◆ **What is required**: Scan the entries below, and for each line that includes the word "computer", make a copy.

(Saved entries)
◆ ◆ ◆ ◆ ◆ ◆ ◆
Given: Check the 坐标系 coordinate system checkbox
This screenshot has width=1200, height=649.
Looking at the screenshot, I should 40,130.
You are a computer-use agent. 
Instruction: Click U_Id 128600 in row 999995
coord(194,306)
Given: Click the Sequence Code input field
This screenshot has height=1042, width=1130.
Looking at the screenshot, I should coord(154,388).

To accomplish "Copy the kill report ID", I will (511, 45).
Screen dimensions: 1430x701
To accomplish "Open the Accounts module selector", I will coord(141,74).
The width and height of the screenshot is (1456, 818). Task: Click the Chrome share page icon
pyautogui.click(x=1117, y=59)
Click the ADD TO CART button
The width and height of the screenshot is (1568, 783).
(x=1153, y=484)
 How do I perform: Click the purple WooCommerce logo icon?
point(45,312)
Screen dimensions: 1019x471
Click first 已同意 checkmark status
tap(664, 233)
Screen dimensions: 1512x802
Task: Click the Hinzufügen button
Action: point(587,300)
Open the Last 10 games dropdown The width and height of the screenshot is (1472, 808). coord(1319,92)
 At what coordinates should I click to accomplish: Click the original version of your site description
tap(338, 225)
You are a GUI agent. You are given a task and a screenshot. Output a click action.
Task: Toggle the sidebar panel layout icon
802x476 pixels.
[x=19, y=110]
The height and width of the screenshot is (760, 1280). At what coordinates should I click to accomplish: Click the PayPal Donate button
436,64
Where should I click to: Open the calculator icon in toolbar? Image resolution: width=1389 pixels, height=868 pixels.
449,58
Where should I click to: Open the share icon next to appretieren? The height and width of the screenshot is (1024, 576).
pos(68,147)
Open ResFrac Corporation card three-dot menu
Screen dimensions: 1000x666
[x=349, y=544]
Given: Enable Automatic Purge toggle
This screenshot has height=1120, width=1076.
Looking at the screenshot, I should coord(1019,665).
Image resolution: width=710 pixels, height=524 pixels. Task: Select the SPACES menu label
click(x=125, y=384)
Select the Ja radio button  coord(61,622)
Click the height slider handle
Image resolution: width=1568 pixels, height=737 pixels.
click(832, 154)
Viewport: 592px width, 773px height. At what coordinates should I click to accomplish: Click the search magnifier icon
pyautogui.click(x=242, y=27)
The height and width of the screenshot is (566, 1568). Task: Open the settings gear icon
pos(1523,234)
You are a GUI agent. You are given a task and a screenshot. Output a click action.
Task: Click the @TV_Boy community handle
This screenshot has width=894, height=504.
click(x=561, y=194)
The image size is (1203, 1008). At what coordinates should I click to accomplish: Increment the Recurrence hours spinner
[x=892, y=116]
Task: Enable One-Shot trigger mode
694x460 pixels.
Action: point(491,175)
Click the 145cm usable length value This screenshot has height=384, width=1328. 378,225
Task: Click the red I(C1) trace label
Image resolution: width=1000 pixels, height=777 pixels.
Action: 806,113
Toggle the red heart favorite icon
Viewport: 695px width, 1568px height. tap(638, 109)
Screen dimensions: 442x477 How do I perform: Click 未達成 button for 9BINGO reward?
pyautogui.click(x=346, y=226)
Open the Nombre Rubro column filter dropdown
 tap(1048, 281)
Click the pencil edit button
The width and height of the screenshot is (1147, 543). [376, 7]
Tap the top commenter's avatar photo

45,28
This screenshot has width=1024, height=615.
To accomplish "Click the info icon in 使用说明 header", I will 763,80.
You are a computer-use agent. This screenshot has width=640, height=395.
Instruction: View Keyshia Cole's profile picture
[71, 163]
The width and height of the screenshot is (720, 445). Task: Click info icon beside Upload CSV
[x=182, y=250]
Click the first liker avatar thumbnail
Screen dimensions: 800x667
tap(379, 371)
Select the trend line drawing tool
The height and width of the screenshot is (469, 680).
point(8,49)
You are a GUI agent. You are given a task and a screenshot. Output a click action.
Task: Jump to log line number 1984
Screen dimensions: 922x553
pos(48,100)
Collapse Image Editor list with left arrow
◆ ◆ ◆ ◆ ◆ ◆ ◆
◆ **Answer space**:
You are a computer-use agent. 
You are a computer-use agent. This screenshot has width=640, height=395.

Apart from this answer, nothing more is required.